The thing is, I think those people are doing in some ways what they should be doing. They are directly representing the party and the people who vote for them. It's just said people and party are fucking crazysauce.

The Teahadists are so extreme because the only thing they fear is getting primaried from the right. They are pretty much one and all representing intensely conservative-voting districts. They are either afraid of or the result of big conservative donors and low-level activists pushing the teahadist agenda and voting in line with that. That's why they won't back down. Because they are responding to the people who vote for them. Specifically, republican primary voters (who are madmen) and regular election republican voters who approve that choice enough to still vote GOP in November. And if they don't respond to those voters, the Koch's will throw their money behind another man, the primary voters will line up and Ted Cruz 2: The Revenge will gladly steal their job.

This is essentially Boehner's problem and what DG's article points out to some extent. The money isn't coming through the party anymore and Boehner is too weak and chickenshit to whip his people in line with committee appointments and such and so they just don't listen to him if they don't really want to. But he's still trying to hang on to his job anyway, so he plays along and rides that tiger. And thus we end up here.

And they aren't gonna back down because they have the support from their party voters and donors for the most part.
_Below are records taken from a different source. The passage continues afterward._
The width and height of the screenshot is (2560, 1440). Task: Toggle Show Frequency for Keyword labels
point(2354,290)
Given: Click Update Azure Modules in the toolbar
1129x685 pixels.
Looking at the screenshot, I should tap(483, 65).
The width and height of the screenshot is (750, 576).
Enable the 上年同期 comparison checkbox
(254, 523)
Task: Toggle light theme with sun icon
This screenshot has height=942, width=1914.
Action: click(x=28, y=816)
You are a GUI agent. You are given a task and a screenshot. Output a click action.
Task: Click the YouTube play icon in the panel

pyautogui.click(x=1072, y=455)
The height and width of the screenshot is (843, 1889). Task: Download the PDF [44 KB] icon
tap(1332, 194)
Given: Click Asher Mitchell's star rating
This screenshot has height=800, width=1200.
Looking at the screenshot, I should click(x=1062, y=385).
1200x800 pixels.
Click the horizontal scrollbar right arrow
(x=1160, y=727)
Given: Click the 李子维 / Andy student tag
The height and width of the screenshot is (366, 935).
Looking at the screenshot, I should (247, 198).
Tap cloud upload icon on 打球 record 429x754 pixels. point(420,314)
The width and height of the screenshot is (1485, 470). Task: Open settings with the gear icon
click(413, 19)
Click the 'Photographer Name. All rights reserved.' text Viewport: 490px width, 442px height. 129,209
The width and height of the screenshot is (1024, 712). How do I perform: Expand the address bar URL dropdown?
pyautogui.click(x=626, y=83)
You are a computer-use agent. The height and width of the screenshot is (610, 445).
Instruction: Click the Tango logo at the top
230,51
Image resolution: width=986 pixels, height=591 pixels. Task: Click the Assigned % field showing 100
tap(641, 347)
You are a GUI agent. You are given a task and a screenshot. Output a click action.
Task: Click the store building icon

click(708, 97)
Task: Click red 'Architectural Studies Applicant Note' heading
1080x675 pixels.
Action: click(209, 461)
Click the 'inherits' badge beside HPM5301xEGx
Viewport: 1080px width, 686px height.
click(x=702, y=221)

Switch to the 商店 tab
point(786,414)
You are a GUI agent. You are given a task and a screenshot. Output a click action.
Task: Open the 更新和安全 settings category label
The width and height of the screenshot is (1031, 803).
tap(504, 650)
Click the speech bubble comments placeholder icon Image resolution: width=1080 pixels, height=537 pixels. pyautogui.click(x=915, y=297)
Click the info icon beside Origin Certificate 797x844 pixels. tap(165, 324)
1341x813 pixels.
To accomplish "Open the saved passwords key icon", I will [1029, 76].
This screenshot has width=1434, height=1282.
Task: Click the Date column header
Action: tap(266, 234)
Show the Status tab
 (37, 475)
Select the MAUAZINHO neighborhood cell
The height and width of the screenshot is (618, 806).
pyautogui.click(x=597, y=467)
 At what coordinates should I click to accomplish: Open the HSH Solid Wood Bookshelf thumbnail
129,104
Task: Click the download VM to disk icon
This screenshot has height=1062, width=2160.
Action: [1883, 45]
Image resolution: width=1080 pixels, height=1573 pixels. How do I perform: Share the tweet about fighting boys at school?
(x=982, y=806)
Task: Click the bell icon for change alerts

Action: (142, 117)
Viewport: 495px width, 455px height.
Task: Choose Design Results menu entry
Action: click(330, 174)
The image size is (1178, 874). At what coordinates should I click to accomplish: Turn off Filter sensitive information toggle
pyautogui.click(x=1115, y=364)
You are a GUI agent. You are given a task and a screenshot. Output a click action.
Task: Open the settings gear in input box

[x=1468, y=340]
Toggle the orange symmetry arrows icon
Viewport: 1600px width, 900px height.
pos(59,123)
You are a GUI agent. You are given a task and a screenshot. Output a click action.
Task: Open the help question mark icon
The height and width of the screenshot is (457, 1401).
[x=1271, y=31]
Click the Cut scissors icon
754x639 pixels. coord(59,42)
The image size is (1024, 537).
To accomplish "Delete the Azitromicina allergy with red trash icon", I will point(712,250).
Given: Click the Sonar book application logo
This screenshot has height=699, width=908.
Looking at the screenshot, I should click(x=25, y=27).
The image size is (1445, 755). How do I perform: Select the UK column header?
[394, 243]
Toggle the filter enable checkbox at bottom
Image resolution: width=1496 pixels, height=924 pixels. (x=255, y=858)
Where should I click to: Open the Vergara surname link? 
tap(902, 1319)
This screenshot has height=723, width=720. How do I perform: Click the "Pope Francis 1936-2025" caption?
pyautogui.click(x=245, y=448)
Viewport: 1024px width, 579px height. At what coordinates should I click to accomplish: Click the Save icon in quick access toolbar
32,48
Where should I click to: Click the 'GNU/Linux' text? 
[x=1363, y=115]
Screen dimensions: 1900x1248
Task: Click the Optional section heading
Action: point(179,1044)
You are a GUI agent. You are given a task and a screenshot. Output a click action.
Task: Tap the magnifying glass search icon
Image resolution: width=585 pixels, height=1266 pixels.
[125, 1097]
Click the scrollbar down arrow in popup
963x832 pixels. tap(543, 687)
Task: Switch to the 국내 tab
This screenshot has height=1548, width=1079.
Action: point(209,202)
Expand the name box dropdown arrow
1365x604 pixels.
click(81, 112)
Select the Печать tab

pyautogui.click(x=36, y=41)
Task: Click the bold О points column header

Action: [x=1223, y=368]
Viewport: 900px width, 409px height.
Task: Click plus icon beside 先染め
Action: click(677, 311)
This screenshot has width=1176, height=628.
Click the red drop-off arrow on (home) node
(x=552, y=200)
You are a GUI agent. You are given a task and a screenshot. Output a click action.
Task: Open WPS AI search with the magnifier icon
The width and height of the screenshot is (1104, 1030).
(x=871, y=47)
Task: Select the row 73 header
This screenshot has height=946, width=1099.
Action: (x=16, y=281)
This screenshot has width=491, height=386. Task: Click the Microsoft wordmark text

And because, well, they think they are winning:

“It’s getting better for us,” said Representative Raúl R. Labrador, Republican of Idaho. “The moment where Republicans are least popular is right when the government shuts down. But when the president continues to say he’s unwilling to negotiate with the American people, when Harry Reid says he won’t even take things to conference, I don’t think the American people are going to take that too kindly.”

Representative Jeff Duncan, Republican of South Carolina, also did not flinch.

“We feel strongly enough” to hold the line, he said. “I was elected in 2010. I feel Obamacare is shutting down America.”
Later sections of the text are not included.